Developing a Bot to Find Upcoming Activist Events

So one of my goals is to have the best activist events calendar (starting with the US), and to make it a lot better.

I'm pretty sure I've already got the best calendar (you can see them: www.campusactivism.org/searchevent.php - hit submit without any criteria), though it could be much better.

I've started collecting a pretty good list of reoccuring annual conferences (70 of them), as a lot of conferences reoccur and thus they're easier to list (or encourage the organizers to list them - which is the goal).

Now I've got a list of 2000 events that have happenned over the past 7 years in a database. I'm wondering how I could use this information to create a "bot" or some kind of program that would use the google search api, to identify
1) reoccuring conferences
2) non-reoccuring conferences

I'm also looking for other major events like trainings, institutes, and other annual programs. Generally things that are state level or bigger, so they'd be of use to a lot of people (by contrast local peace vigils aren't so important to track). Major city events are nice too.

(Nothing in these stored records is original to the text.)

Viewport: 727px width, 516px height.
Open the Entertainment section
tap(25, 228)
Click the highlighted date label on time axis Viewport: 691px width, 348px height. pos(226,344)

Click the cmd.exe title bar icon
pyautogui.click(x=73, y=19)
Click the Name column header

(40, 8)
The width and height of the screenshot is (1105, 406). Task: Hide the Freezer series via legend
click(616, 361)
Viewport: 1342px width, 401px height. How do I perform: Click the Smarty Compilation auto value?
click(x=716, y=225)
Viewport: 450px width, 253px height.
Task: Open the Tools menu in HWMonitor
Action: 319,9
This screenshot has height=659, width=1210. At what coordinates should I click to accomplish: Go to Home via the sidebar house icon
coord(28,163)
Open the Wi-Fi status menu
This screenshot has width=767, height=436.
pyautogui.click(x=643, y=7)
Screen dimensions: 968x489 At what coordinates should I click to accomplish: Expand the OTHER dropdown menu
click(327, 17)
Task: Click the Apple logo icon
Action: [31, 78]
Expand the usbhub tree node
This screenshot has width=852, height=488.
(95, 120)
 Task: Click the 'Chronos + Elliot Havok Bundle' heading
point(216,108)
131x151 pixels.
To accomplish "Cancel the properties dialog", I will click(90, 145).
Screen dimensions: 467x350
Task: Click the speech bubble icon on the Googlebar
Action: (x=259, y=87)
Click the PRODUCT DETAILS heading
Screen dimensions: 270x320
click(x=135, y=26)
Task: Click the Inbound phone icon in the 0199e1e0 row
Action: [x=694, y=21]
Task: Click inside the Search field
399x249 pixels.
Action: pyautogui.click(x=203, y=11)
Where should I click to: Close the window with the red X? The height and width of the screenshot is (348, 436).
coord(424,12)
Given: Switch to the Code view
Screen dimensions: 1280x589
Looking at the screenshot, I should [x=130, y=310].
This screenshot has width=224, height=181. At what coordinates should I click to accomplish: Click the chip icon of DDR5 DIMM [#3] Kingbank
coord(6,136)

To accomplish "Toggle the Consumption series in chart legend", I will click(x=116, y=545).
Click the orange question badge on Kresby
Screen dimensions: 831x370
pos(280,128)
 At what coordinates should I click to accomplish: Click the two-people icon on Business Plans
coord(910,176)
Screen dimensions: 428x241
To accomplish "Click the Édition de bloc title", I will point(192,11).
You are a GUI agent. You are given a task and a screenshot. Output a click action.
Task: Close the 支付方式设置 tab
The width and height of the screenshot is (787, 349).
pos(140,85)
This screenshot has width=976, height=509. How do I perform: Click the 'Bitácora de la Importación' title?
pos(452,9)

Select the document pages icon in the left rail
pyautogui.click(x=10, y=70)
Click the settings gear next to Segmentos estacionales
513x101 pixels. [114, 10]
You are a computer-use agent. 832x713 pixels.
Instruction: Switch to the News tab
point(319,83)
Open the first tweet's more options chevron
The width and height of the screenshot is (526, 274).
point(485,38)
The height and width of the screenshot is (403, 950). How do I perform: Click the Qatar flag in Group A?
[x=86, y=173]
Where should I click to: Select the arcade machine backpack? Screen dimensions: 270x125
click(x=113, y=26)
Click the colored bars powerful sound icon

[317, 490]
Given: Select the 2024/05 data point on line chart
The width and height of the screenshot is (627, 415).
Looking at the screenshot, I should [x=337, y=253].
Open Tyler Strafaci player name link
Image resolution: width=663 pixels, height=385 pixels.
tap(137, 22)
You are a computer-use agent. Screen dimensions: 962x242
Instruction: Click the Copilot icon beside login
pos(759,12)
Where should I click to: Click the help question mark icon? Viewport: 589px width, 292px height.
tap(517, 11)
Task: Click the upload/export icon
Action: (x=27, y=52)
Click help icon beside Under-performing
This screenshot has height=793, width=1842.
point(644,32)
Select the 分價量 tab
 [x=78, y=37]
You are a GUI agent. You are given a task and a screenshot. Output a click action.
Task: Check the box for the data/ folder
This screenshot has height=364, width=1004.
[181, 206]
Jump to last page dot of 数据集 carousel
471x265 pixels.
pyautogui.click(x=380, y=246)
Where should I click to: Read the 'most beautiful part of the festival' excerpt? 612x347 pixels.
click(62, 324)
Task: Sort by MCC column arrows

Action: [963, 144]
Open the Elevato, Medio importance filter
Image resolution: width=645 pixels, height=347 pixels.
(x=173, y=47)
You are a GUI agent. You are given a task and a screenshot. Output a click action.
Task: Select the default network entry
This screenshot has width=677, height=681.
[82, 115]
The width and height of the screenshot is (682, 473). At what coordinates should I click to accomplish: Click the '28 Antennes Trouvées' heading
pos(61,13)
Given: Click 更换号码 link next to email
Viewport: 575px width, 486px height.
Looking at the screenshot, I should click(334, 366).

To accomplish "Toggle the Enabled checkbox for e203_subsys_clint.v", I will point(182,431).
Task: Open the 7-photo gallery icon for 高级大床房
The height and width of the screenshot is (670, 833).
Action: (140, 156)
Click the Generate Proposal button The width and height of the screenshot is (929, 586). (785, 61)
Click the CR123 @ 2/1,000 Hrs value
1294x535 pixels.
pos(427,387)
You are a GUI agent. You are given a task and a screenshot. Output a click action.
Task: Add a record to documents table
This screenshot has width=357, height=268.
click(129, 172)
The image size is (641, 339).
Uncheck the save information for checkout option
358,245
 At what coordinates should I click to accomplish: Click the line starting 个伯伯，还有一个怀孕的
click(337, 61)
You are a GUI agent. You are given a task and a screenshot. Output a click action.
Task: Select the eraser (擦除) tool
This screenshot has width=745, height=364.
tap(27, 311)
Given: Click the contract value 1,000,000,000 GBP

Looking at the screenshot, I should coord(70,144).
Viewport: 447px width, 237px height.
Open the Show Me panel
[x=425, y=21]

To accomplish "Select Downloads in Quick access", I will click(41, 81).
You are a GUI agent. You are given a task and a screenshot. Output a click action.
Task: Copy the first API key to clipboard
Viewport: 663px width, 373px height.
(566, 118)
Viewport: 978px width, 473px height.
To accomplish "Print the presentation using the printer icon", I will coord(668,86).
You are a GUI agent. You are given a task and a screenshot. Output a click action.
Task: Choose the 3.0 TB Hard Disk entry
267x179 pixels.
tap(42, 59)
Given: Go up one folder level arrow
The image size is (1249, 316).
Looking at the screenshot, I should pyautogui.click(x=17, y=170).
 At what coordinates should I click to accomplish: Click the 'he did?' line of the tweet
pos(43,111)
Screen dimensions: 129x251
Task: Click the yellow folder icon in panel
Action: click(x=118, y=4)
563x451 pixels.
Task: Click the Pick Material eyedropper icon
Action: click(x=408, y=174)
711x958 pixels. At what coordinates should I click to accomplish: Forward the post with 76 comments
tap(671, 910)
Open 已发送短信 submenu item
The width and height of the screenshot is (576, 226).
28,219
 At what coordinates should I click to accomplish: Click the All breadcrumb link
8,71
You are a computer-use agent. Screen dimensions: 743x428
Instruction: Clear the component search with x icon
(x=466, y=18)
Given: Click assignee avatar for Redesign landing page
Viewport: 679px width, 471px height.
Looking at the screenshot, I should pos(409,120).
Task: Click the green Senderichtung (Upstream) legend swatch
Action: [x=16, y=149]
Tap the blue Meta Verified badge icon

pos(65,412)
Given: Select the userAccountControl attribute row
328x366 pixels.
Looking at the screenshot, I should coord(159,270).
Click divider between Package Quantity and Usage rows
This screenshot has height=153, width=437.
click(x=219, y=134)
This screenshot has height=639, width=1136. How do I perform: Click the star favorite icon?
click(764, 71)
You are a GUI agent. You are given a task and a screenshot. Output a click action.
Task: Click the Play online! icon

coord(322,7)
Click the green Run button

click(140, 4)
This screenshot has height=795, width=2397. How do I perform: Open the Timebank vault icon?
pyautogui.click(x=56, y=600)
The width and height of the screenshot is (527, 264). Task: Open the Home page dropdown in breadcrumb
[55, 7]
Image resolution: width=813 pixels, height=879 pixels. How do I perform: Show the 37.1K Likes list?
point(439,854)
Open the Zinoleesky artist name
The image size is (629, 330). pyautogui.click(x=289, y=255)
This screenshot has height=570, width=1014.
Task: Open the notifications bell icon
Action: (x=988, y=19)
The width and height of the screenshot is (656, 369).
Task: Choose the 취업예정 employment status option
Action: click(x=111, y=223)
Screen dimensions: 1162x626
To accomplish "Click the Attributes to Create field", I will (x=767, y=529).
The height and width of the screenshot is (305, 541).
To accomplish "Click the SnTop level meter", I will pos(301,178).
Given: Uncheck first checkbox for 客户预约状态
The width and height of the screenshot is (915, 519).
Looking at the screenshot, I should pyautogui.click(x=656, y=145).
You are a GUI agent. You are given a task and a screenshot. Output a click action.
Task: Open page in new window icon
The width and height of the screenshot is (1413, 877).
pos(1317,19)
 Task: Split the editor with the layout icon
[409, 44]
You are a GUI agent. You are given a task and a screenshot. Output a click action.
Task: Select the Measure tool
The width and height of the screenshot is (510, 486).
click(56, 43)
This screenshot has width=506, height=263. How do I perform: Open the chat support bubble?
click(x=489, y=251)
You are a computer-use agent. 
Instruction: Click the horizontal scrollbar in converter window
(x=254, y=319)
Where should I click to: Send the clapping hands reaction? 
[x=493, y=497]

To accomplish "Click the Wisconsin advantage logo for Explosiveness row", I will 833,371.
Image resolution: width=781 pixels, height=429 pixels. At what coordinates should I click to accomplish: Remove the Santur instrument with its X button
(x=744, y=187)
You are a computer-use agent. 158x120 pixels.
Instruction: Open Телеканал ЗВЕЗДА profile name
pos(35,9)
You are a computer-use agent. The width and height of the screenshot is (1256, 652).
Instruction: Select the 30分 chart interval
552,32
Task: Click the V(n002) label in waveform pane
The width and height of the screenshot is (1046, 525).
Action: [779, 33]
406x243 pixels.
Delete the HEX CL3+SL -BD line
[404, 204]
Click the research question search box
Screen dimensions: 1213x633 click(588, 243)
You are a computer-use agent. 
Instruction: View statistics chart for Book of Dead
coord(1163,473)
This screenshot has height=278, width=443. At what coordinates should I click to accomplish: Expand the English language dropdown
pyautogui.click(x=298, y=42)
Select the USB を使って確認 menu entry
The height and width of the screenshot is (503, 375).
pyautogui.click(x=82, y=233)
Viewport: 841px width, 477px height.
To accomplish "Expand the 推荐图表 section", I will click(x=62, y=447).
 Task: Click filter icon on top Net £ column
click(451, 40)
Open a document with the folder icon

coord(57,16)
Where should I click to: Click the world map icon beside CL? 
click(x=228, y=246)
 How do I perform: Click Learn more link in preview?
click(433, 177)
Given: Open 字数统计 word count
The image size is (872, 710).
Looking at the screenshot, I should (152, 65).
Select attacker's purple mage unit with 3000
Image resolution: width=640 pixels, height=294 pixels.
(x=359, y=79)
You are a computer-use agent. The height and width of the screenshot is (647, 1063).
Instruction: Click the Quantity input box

I'd be interested in tracking protests, but most of them aren't reoccuring - so they're harder to do (notable exceptions: SOA protest, IMF/WB protests in DC).

Data that I have to work with
-event name
-event type (conference, protest, speaker, day of action, other)
-location (address, city, state, zip, country, long/lat)
-event description (can range from a short paragraph to several pages listing all the workshops)
-date

Things I could do
-Keyword count - and then I could give Google search results a score (like a spam score) that is calculate on how many times they have key words like: "conference, activist, progressive, etc".
-A correlation matrix - I want to correlate either each event that I have, or some kind of average of the events, with google search results - to find matching events. (Tricky part might be throwing out the matches for events that I already have listed). I could also come up with several types of events (ex. media conference, state progressive conference, student activist conference, etc) and try to calculate matching scores for those (how likely is this search engine result/webpage to be a peace conference versus an anti-racist conference).
-Identify reoccuring keywords that are two words or longer and then do Google searches for those.
-Identify a list of websites with calendars so I can cull events from them (I already have some of this). You could have a bot that runs on every activist website you can think of, looks at the homepage, and perhaps tries to find an events/calendar page (getting a list of websites from the riseup people who did activista, might be useful. Activista was a riseup search engine project that now doesn't exist).

I don't know anything about textual analysis. Any suggestions? What kind of algorithms or libraries or mysql functions might cover this? Perhaps the same kind of software that is used to identify spam?

I'm not sure if I'd need to run a bot or just use Google Search api? Writing my own bot seems like it could be cool, but it might be hard (even the activista bot went out of control on my website - consumed something like 1 GB before they shut it down).

The program could come up with a list of things that are likely to be conferences, and then I could manually review the results and revise the algorithm(s) based on that.

It could also signup to

It could also signup to email lists and use those to find upcoming events.